Photographers and cameramen sang “Happy Birthday” as Mr. Combs sauntered down the red carpet. Decked out in a tailored purple-velvet suit, dark shades and diamonds galore, Mr. Combs made his entrance fashionably late, after Denise Rich, Janet Jackson, Stephanie Marsh, Adrien Brody, Dean Cain and Ivana Trump had already strutted down the red carpet. His mother, Janice Combs, with her long blond hair and long-sleeved black dress with a plunging neckline, looked hardly a day older than her son. She walked in with Patti LaBelle and an entourage of men. The two white men in the group were detained outside the ropes by the guards. “Those two white guys are with me!” Ms. Combs yelled. “They’re my white friends!” Finally, the guards let them through.
-Alexandra Wolfe and Noelle Hancock
… that Bono thinks pregnant girls are hot.
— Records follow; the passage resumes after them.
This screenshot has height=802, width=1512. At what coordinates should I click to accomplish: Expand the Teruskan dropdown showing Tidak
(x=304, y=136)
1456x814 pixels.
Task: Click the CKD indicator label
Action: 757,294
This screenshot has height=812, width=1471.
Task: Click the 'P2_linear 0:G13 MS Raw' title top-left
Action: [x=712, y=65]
“What a gorgeous, sexy mama you are,” U2’s front man told ABC News ‘ Elizabeth Vargas at Monday night’s Simon Weisenthal Center dinner in his honor at the Marriott Marquis. After a whistle and a cheesy wink from the rock star, Ms. Vargas clutched her protruding belly and giggled.
Not quite the only celebrity in sight (Lou Reed, whom Bono referred to as the “greatest poet in this city,” sat stoically at Bono’s table), the Irish bad boy turned humanitarian donned hazy blue sunglasses amid a sea of black ties and ball gowns. The Humanitarian Laureate award was given to Bono for his advocacy in AIDS-prevention and poverty-relief causes in Africa.
With tickets starting at $750 a pop, guests munched on green beans and Cornish hens while a litany of speakers -everyone from Israel’s ambassador to the U.N. to 10-year-old Elisha Mlotek, who squeaked his way through the Israeli and U.S. national anthems-praised Bono’s good deeds.
Former President Clinton couldn’t attend, but sent Bono a letter congratulating him on his latest achievement, signing it simply “Bill.”
“Celebrity is currency,” said Bono, “and I’ve learned to sell it.”
Referring to U2 as his “day job,” Bono confessed that his bandmates “think this is unhip.” He also apologized for sporting a mullet in the 80’s. “Men should never iron their hair,” he said, wiping his nose with the back of his hand.